Hub content compelled audiences to return again and again.
Help content introduced MoMA to new audiences by allowing us to respond to their needs: who is Marcel Duchamp? how can I paint like Rothko?
Each content tier was developed in a serial format for numerous reasons. Serial formats help your audience develop a sense of expectation. It increases fan loyalty. It makes your audience comfortable.
This approach also helped make video a more integral part of the Museum by establishing familiar storytelling approaches amongst staff, and implementing a more transparent pathway for how to take an idea from pitch to screen.
By designing and implementing this tiered strategy, we leveraged YouTube as a strategy, and not just a distribution platform.
Although MoMA's visitors are highly educated, most have no formal training in art or art history, and when surveyed, they report that their interest in art far outweighs their self-reported knowledge on the topic. Our video programming serves to meet the interests of this diverse audience.

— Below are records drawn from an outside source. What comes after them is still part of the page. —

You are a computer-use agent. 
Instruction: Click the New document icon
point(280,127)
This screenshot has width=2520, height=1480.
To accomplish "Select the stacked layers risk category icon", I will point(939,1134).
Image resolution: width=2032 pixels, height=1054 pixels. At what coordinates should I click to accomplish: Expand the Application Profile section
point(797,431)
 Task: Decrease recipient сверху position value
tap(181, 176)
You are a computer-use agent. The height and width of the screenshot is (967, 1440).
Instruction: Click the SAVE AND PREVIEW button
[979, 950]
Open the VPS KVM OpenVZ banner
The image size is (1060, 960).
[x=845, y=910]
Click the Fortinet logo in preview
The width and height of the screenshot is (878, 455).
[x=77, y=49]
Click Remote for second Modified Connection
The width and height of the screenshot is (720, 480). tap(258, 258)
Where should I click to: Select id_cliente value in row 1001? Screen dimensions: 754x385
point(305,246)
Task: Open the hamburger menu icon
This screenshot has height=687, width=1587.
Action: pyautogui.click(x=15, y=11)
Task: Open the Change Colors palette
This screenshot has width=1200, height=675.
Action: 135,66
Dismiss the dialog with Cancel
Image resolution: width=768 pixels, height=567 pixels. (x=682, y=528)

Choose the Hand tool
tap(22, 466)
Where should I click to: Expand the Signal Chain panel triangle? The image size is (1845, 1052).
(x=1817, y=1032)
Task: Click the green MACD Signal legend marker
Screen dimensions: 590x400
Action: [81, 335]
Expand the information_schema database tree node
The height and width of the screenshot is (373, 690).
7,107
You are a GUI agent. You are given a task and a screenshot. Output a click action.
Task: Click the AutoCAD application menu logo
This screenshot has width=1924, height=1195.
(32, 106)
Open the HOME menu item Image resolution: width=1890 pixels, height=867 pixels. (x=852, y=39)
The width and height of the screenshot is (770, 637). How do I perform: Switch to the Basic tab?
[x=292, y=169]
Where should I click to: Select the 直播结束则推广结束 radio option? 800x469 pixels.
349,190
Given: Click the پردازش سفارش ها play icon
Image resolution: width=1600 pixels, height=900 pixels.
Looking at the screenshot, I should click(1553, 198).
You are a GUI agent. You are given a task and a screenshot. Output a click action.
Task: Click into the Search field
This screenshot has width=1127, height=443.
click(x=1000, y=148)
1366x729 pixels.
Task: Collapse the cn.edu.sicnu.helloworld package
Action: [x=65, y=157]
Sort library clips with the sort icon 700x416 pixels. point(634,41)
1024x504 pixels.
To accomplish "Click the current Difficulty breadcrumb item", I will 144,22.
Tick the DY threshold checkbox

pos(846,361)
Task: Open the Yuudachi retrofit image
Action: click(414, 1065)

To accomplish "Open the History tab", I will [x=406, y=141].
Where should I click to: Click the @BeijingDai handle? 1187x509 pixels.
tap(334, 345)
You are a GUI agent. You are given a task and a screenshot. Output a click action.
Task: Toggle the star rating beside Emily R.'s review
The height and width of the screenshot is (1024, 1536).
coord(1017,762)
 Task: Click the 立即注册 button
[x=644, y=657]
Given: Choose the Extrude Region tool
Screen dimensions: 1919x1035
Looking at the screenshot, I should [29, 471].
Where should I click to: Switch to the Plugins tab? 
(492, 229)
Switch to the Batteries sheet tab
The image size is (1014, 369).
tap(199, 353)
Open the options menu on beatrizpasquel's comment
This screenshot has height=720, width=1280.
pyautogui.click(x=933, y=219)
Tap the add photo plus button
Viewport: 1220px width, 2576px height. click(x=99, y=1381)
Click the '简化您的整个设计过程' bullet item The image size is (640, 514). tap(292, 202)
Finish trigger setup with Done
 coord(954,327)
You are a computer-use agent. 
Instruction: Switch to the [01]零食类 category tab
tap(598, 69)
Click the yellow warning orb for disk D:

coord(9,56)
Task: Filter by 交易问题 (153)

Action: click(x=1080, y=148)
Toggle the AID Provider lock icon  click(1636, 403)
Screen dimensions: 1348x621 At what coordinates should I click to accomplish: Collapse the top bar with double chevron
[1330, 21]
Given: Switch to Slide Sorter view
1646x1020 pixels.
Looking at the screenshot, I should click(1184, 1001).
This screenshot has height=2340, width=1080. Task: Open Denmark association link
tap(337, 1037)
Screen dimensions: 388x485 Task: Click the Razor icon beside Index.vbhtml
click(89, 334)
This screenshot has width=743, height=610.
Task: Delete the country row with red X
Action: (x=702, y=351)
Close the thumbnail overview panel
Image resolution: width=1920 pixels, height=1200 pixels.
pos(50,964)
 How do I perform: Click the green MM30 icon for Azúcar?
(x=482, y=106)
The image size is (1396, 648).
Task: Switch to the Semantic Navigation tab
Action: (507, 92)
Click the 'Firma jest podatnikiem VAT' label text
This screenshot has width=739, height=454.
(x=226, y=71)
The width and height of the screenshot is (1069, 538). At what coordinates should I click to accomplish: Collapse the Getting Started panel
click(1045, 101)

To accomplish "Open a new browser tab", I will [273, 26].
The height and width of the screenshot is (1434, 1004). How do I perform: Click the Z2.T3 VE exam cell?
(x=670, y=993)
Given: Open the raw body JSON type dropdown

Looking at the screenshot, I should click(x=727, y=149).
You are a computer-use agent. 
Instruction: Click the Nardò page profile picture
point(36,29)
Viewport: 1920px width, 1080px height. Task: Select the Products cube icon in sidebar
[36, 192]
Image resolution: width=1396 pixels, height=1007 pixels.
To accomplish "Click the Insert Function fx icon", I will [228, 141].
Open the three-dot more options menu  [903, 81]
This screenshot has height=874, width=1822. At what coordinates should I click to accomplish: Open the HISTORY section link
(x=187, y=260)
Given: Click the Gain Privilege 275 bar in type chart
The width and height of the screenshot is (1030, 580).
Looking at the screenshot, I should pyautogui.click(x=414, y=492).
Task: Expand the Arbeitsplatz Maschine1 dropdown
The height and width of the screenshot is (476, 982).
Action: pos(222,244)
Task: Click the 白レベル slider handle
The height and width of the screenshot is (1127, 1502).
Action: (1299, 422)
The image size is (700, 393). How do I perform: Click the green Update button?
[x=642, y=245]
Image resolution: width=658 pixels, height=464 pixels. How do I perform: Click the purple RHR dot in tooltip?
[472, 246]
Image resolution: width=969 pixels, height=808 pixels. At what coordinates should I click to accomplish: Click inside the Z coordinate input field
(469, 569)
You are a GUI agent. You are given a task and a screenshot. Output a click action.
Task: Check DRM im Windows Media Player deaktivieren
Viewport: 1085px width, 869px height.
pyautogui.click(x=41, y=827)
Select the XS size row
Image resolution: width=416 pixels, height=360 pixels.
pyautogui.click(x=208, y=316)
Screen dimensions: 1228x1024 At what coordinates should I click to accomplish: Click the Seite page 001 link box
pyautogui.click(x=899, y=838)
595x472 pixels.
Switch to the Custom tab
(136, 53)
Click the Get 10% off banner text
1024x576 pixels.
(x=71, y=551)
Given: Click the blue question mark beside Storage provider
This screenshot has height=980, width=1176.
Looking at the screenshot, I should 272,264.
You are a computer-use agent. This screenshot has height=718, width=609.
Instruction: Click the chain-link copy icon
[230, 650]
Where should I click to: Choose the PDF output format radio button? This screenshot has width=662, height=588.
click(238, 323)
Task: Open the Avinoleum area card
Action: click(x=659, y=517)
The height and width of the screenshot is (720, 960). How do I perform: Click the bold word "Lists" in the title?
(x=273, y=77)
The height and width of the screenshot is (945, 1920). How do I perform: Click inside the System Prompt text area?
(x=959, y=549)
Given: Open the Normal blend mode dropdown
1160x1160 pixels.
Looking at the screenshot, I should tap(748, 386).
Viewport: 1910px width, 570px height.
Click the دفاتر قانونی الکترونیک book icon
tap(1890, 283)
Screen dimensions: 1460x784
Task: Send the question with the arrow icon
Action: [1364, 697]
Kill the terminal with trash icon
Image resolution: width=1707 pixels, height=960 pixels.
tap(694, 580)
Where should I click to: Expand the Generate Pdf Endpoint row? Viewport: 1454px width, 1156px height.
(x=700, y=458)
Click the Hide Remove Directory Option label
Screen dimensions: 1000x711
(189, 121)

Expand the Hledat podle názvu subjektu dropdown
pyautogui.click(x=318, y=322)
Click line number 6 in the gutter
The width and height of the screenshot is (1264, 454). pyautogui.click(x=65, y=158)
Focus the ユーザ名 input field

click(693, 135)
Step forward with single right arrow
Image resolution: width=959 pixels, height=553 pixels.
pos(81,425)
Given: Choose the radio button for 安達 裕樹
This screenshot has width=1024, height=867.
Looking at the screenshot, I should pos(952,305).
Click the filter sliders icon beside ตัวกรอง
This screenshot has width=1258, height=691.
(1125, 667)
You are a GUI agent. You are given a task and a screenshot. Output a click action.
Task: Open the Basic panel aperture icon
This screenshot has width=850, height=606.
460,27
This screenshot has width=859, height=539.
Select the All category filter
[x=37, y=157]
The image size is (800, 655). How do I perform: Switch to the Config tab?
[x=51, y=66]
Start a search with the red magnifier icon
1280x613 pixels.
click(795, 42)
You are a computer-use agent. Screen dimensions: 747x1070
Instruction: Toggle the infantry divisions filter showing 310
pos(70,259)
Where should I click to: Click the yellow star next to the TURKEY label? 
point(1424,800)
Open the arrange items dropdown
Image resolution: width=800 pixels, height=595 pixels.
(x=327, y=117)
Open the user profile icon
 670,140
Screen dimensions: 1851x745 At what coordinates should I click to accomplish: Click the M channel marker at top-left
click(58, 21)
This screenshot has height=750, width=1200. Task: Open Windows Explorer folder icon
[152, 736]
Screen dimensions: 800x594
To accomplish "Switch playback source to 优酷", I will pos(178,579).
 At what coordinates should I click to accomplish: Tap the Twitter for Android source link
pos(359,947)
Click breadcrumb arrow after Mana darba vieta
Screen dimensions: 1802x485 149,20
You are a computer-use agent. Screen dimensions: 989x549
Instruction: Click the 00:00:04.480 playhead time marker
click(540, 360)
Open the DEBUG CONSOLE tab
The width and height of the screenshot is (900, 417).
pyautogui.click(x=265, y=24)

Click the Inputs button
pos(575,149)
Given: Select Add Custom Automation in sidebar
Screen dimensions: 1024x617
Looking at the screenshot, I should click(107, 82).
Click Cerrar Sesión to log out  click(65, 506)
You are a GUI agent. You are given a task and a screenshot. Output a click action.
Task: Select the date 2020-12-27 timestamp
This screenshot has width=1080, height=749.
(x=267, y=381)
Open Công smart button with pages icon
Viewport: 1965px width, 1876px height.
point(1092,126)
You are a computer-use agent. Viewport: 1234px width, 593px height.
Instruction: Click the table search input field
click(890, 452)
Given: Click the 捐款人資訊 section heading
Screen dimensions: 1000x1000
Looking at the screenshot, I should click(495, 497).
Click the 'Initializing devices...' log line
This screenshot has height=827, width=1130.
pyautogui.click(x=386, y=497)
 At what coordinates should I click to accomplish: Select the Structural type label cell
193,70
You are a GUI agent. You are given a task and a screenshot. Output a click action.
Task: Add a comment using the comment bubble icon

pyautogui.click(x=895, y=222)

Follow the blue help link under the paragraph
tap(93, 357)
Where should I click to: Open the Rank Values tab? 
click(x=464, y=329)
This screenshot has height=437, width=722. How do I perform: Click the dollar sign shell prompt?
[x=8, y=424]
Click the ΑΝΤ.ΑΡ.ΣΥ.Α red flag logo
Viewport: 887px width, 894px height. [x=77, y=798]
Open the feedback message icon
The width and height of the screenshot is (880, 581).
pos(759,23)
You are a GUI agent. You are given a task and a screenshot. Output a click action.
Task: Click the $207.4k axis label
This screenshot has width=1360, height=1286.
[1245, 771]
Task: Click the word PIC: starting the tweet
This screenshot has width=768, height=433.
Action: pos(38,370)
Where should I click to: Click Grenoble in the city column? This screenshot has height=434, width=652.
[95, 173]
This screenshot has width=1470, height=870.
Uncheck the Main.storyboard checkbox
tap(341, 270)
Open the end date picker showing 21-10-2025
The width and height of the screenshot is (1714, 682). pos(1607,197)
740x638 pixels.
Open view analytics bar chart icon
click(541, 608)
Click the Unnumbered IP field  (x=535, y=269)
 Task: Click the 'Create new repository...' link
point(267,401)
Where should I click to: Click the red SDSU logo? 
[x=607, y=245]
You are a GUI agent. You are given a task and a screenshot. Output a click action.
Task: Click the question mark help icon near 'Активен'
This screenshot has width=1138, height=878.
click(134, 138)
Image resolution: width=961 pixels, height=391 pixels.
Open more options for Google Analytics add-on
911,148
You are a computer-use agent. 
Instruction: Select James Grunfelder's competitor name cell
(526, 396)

"How to See" films explore modern art and ideas, and are led by curators, artists and guests alike.
"At the Museum" shows what it takes to run a modern museum, in a refreshed spin on the behind-the-scenes format.
"In the Studio" explores materials and techniques of modern masters hands-on in lessons that are equal part art history and studio.
Live programming, in the form of broadcasts and Q&As, allows us to build more direct relationships with our global community.
What makes our program unique?
- Our films are museum visits designed for the web. Enjoy them from afar, or as a preview before a show, or a deeper dive after.
- We think carefully about how our audiences might be able to experience a show in multiple ways. You can tour East Village's Club 57 with founder Frank Holliday in a "How to See" episode, and then learn how to make Xerox Art with artist Marlene Weisman in our "In the Studio" series.
- We consistently feature other channels' and creators' films in our Artists' Playlists.
As a result of these efforts, MoMA became the fastest growing museum brand on YouTube in 2017.
Our subscriber base more than doubled. 123% y/o/y to be exact, topping 150,000 subs, and resulting in 300% growth since the initiative's launch.
Twice as many subscribers tuned in regularly. In January, only 6% of our subscribers watched content regularly. By year's end, we measured more than 12%, which we credit to our regular beat of programming.
We tripled viewer engagement overall. Our concentrated effort to increase engagement by leading video releases with starter questions, responding to comments more frequently and consistently, and inviting viewers to request videos, paid off incredibly. We debuted new programming to support the increased engagement (e.g. Live Q&A series), which, in turn, rewarded viewers with direct access to their favorite personalities on the channel.
We reached new audiences. International viewership hit 63% in 2017 (up from 53% in 2016), and India entered into our channel's top 5 countries. (We also successfully diversified our viewership in the United States, pulling in more views from New York, California, Texas, Florida and Illinois!)